このため、消費者向けの電子機器やIoTデバイスなど、量産が求められる分野での採用が進むことが期待されます。また、材料の入手しやすさと加工技術の進展に伴い、製造コストの削減が進む可能性も高いです。
Siブリッジとの統合による高性能化
最後に、今後の技術開発においては、Siブリッジとの統合技術が重要な展望となっています。ガラスコア基板にSiブリッジを内蔵することで、複数のチップ間の高速な信号伝送が可能になり、高密度かつ高性能なシステムインパッケージ(SiP)の構築が期待されます。

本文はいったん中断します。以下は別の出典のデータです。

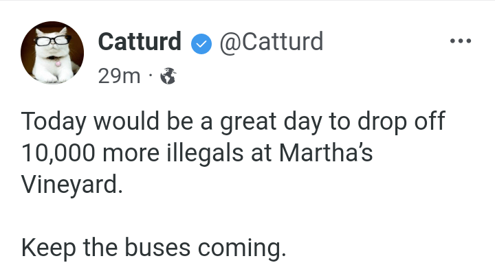The image size is (495, 276).
Task: Click the blue verified checkmark badge
Action: [x=200, y=43]
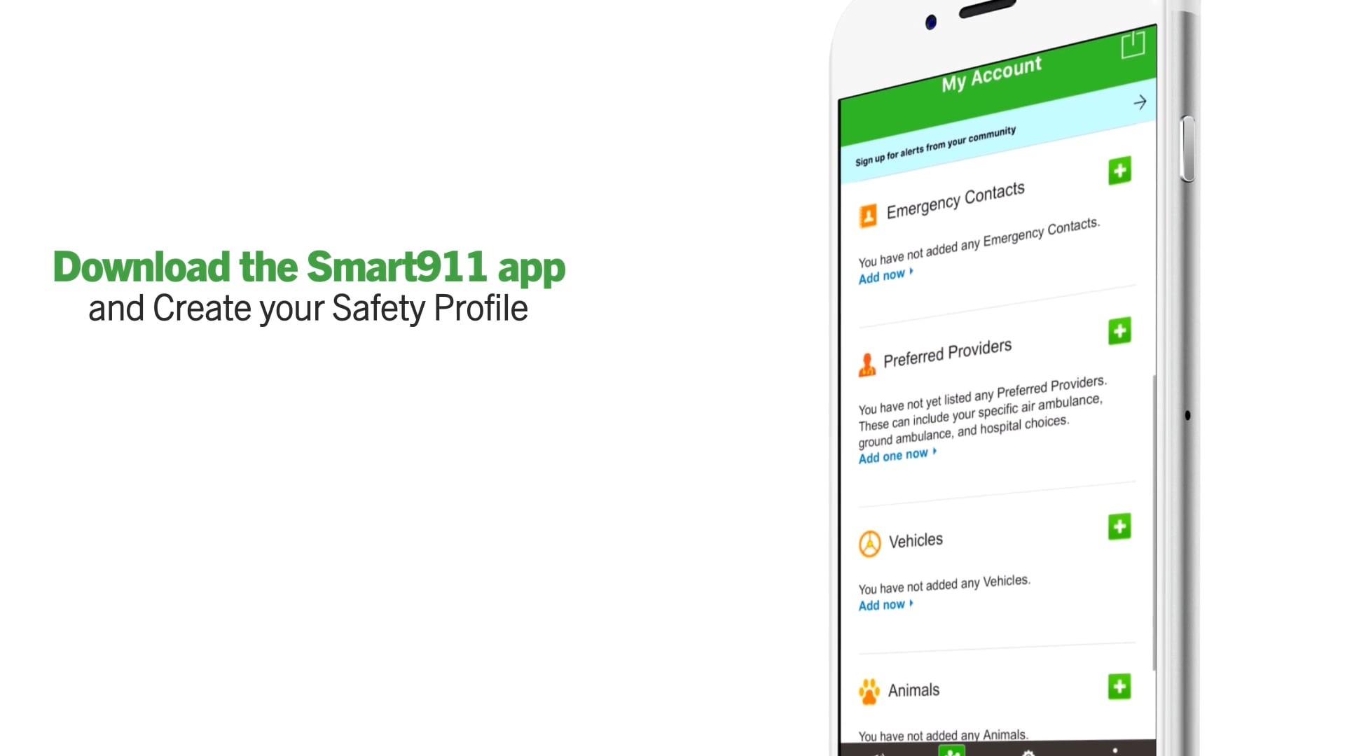Tap the Preferred Providers plus icon
This screenshot has height=756, width=1345.
click(1119, 331)
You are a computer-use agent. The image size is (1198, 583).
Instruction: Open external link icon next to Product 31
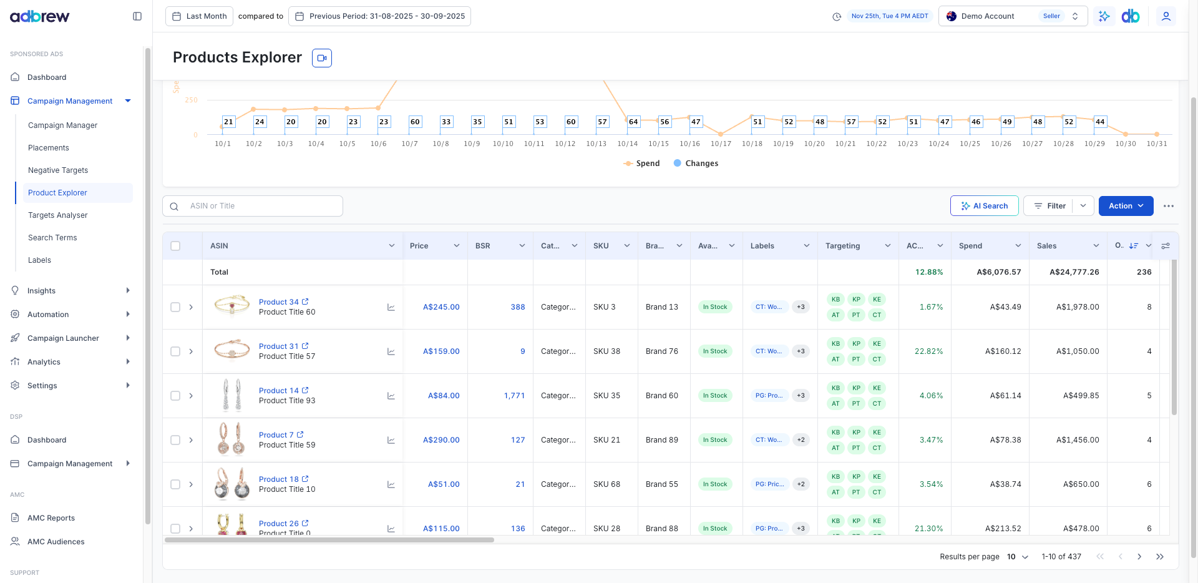pyautogui.click(x=305, y=346)
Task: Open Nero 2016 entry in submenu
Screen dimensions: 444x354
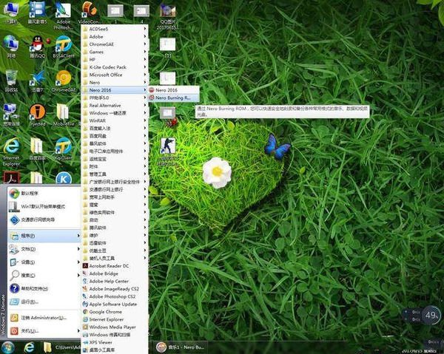Action: [170, 89]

Siブリッジとガラスコア基板の組み合わせにより、Siインターポーザーに匹敵する性能を発揮しながら、コスト効率の向上が見込まれています。
このようなハイブリッド技術は、次世代半導体パッケージングの主流になる可能性があります。
以上ガラスコア基板は、微細化やTGV技術、製造コストといった課題に直面しておりますが、その優れた物理特性やコスト効率の高さから、今後幅広い分野での採用が進むことが期待されます。

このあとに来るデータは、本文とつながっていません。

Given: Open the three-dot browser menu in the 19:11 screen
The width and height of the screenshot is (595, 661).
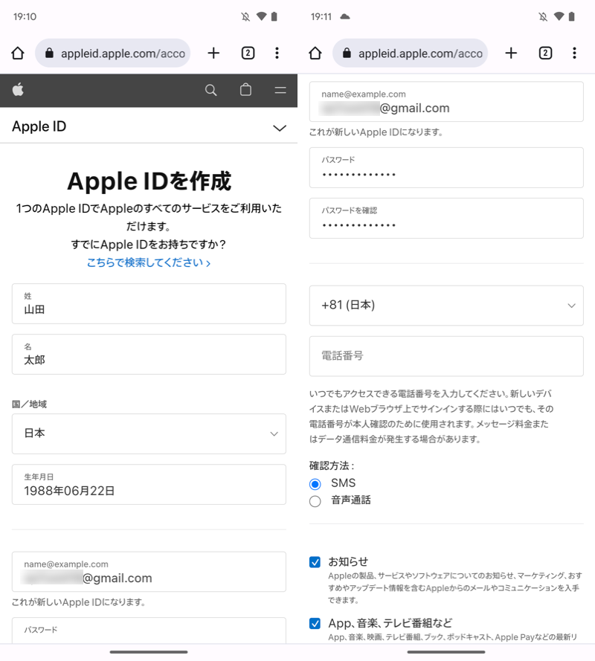Looking at the screenshot, I should (574, 53).
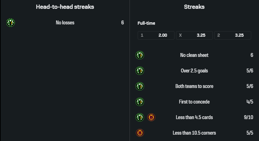This screenshot has width=259, height=141.
Task: Click the green team badge beside No losses
Action: (x=11, y=23)
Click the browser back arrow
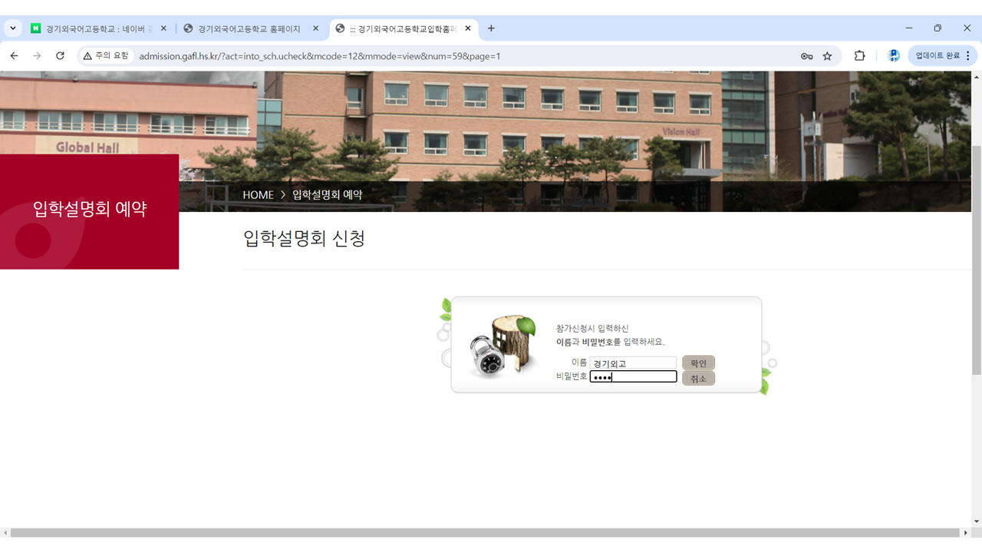982x553 pixels. [14, 56]
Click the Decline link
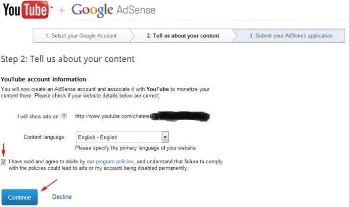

技術革新が進み、これらの課題が解決されれば、ガラスコア基板は次世代半導体パッケージング技術の中核として、Siインターポーザーに代わる存在になる可能性を期待されています。
用語集
- *¹ ICサブストレート
- ICサブストレートは、半導体チップとPCB基板を接続するための中間層で、電気的信号の伝達や電源供給をサポートし、チップの機械的な強度を提供します。
- *² クロストーク
- クロストークとは、隣接する信号回路や通信路間での電気的な干渉を指します。この干渉により、信号の品質が低下し、誤動作やノイズの発生が起こることがあります。
- *³ FC-BGA(フリップチップボールグリッドアレイ)
- FC-BGA(Flip Chip Ball Grid Array)は、ICパッケージ技術の一種で、チップを反転させて基板に接続します。高密度実装が可能で、主に高性能なプロセッサやGPUに使用され、熱管理や電気的特性に優れています。
- *⁴ TGV(Through Glass Via)
- TGV(Through Glass Via)は、ガラス基板に垂直に穴を開け、配線を通す技術です。ガラス基板を用いることで、優れた熱特性や高周波特性を持ち、半導体パッケージングや高密度実装に利用されています。